_Page_:
The solution works for us. The source of the money in both instances is the private pilots using the airport, the same source a landing fee would have tapped.
(Commercial landing fees brought in $149,000 at the Hilton Head airport last fiscal year.)
But it does raise a question about previous negotiations with this operator. If this kind of concession could be gained in the past few months, what opportunities were missed when this agreement and the hangar rental agreement were negotiated and signed off on?
We urge the county to keep looking for ways to push up revenue and hold down costs. While county officials point to a positive cash flow from operations when depreciation is removed from the equation, they also point to needed maintenance that has been put off to help balance the budget.
The Town of Hilton Head Island turned down a $115,237 request for accommodations tax money to help pay for police and fire protection at the airport. The county reported that it was about $300,000 short of the $720,000 cost. Airport officials made a good case for the money, but town officials were not persuaded.

_Data lines_:
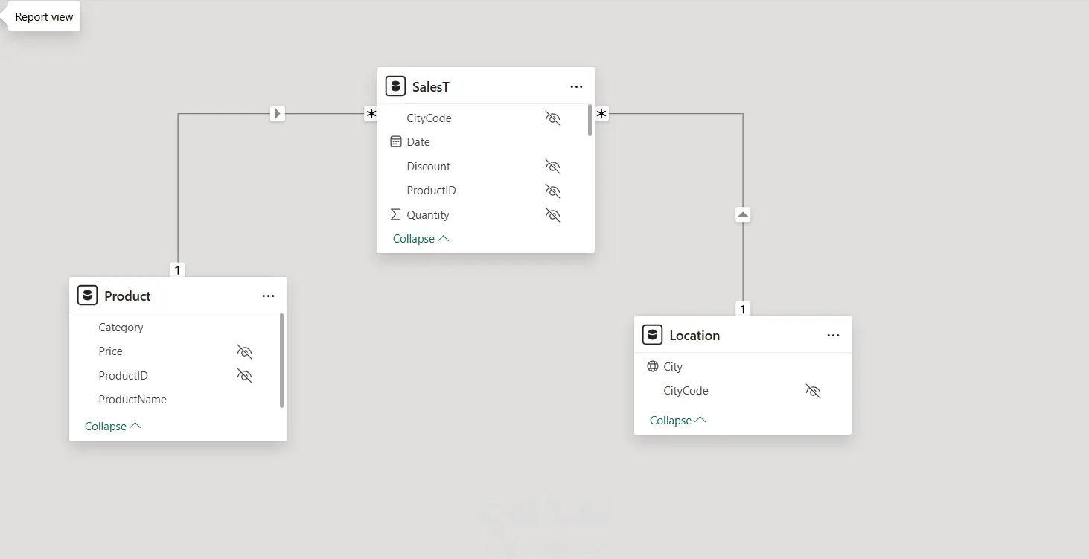This screenshot has height=559, width=1089.
Task: Click the Product table database icon
Action: pyautogui.click(x=87, y=296)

_Short task 1_:
Answer these questions using the airport editorial.
(a) How much did commercial landing fees bring in at the Hilton Head airport last fiscal year?
(b) What amount of accommodations tax money did the Town of Hilton Head Island turn down?
(c) By about how much did the county say it was short of the $720,000 cost?
_Short task 2_: Continue the airport editorial after its final sentence.
The listing has no connection to the airport editorial.

_Written response 1_:
(a) $149,000
(b) $115,237
(c) About $300,000

_Written response 2_:
Last month, County Council voted for a facility charge of $4.50 per commercial airline ticket. If approved by the Federal Aviation Administration, it is expected to raise about $2.7 million over the next 10 years, based on current passenger levels. About $1.5 million would be used to repay the county for past airport projects, including about $1.2 million for land for the air traffic control tower and its construction.
All of this says county officials should bring sharper pencils and tougher negotiating to the table in the future.